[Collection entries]

= = = = =

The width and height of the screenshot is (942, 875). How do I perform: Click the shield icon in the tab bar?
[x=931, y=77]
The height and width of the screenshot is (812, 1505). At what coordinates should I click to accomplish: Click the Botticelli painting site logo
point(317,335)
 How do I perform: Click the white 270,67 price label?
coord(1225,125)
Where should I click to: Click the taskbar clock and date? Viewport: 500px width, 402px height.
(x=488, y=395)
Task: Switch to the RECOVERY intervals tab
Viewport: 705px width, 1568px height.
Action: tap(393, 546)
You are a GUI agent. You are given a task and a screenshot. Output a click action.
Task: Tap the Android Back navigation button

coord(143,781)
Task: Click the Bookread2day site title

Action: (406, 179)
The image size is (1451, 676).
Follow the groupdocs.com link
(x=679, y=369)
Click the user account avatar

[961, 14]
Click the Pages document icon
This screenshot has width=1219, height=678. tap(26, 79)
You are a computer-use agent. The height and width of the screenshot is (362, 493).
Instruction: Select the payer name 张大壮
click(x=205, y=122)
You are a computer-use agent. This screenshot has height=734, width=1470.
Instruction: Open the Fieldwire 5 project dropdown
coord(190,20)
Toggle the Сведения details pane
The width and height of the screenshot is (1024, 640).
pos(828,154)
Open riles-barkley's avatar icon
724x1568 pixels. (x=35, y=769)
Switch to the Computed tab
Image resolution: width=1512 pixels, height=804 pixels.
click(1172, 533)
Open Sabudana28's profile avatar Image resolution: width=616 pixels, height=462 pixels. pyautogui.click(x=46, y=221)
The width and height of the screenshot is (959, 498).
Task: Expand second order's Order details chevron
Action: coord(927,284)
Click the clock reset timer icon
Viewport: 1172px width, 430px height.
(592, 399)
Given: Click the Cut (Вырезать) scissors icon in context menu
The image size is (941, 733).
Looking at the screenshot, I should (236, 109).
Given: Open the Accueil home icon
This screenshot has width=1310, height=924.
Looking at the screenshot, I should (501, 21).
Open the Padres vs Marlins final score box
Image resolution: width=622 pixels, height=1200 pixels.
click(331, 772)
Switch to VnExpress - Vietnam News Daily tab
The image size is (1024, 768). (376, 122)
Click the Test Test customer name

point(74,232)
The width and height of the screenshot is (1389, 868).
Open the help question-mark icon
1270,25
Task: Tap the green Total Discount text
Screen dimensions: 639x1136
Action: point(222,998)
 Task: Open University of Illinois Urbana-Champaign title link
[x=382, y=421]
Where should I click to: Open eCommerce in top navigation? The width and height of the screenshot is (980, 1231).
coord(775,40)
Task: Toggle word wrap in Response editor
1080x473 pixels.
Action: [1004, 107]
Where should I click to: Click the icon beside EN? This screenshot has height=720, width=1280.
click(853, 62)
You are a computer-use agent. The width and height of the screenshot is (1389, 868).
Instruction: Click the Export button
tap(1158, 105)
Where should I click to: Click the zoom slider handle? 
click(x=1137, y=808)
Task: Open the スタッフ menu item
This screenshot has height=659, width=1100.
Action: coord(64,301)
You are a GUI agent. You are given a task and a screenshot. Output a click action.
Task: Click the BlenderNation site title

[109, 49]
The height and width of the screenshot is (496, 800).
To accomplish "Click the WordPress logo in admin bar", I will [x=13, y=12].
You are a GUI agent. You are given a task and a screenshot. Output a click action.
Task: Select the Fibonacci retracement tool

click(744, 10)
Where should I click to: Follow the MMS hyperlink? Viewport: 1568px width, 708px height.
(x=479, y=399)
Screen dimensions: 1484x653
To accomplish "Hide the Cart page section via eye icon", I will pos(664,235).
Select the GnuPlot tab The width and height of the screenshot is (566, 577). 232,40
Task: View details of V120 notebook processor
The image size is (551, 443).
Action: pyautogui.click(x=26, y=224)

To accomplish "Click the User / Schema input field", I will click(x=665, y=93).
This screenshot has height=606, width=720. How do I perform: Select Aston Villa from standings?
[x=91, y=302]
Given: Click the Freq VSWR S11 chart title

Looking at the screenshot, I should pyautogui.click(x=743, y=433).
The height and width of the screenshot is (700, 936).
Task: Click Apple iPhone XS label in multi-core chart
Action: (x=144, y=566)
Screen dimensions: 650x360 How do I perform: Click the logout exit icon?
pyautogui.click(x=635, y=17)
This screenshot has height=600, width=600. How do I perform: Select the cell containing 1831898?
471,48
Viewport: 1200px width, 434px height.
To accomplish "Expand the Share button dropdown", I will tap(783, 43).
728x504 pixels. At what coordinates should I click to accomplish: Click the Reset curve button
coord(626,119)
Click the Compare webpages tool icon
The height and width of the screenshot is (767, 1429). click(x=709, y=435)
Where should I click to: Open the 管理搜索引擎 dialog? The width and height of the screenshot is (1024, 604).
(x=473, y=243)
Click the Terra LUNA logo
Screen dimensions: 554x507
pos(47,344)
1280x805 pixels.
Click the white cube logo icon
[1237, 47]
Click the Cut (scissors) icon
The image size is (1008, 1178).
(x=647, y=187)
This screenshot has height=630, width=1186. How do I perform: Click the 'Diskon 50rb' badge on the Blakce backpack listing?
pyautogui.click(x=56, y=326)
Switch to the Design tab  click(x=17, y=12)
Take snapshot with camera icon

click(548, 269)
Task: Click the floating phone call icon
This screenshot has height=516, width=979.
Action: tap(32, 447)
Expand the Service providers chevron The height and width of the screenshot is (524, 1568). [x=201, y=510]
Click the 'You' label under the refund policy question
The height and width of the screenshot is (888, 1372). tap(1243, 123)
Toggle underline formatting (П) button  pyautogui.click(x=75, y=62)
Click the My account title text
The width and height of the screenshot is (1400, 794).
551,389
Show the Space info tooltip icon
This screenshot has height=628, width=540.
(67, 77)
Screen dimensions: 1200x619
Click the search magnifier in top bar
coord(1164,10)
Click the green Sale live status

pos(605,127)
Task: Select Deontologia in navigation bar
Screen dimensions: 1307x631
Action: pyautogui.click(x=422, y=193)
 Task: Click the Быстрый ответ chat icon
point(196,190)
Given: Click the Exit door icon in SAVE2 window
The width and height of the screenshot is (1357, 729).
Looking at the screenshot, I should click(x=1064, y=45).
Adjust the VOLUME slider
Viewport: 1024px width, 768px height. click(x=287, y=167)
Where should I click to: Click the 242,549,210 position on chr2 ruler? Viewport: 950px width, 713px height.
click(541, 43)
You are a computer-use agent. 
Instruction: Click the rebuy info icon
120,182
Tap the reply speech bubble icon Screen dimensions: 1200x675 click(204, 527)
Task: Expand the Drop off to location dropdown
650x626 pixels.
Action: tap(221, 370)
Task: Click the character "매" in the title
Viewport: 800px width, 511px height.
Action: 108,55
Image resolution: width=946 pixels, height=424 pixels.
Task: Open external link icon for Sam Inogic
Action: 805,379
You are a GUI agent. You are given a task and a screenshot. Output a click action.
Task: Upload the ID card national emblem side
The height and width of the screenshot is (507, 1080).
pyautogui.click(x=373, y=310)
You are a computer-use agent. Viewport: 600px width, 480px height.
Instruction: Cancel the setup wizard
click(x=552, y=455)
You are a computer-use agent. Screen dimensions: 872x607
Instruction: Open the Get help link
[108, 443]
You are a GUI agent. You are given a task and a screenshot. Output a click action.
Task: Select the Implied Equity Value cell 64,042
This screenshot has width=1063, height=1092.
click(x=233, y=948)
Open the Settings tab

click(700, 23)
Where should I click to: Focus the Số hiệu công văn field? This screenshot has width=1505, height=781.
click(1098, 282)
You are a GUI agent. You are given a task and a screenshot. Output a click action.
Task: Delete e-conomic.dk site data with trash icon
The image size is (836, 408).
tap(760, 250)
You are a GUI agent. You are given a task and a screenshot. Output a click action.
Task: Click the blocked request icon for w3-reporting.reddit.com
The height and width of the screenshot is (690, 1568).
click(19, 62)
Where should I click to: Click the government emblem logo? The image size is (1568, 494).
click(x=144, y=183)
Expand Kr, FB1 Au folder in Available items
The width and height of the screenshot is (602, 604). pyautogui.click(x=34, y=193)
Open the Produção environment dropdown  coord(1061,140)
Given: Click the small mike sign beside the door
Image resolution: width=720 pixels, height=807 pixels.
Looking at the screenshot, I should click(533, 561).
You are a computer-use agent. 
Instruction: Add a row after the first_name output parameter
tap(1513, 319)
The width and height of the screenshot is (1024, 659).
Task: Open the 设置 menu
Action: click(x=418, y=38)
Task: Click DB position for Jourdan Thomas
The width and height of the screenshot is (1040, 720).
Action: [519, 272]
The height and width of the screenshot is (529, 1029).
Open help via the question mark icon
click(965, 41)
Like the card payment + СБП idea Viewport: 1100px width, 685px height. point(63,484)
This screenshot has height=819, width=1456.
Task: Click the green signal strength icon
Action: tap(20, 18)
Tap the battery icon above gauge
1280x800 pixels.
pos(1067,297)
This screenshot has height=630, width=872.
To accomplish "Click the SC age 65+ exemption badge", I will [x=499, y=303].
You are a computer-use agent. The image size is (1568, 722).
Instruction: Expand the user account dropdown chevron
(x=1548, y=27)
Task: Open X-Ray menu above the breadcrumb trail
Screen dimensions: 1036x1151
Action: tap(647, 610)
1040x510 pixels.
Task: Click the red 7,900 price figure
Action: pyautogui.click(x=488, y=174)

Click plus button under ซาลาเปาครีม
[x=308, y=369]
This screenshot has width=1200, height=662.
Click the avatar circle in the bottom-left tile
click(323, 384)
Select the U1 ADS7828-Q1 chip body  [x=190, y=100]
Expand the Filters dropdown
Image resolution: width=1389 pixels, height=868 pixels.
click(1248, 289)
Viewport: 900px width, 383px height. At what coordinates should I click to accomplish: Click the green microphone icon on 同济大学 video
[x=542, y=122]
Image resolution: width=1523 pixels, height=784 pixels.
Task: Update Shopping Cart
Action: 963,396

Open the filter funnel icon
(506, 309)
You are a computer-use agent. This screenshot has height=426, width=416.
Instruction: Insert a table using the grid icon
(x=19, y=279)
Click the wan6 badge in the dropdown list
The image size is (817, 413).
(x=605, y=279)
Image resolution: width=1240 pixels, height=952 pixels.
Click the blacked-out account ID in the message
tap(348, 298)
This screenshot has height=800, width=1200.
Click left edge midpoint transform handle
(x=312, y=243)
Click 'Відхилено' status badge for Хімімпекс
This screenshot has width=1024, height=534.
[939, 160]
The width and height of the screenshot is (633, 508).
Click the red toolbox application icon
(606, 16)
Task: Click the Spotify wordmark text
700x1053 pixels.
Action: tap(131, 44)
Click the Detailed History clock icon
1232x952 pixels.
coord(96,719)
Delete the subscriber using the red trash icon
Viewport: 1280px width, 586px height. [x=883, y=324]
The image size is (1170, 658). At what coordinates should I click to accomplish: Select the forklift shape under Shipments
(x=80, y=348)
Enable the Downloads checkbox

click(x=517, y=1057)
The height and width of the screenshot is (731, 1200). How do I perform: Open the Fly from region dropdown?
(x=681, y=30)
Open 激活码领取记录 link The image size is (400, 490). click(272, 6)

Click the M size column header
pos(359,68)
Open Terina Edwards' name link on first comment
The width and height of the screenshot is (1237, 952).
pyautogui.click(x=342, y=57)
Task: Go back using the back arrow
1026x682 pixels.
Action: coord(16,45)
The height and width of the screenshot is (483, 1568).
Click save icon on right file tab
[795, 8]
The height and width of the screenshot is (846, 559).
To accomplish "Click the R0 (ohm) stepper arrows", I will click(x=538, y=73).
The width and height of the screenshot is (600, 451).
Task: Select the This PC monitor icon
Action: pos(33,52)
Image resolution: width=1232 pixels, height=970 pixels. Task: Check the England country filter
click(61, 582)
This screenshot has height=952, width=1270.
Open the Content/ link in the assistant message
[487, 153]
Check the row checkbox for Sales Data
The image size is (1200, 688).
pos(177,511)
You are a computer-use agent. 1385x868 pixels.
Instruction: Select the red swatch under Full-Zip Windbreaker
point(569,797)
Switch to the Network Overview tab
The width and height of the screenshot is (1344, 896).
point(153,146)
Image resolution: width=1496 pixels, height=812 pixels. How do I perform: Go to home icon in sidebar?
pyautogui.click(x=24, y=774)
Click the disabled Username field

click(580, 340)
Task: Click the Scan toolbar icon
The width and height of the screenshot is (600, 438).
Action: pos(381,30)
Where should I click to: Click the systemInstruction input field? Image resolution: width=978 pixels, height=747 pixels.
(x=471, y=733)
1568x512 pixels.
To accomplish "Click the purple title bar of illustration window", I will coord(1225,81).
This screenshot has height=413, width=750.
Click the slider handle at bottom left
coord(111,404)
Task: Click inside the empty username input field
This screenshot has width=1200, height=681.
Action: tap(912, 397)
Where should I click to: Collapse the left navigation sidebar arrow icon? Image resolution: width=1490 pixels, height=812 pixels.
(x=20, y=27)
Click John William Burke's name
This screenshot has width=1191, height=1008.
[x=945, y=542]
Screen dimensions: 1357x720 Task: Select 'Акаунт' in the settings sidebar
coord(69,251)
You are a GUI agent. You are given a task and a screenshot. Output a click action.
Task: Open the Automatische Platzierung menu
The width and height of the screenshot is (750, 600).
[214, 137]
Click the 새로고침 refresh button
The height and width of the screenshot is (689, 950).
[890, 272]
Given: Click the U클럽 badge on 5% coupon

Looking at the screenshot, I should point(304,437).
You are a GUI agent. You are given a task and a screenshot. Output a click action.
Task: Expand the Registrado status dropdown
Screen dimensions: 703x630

= = = = =

**Problem description**: Write out again exactly the lines that run from the one holding "Task: Expand the Registrado status dropdown" through the last line of the data; omit all other lines.

**Exercise result**:
Task: Expand the Registrado status dropdown
Screen dimensions: 703x630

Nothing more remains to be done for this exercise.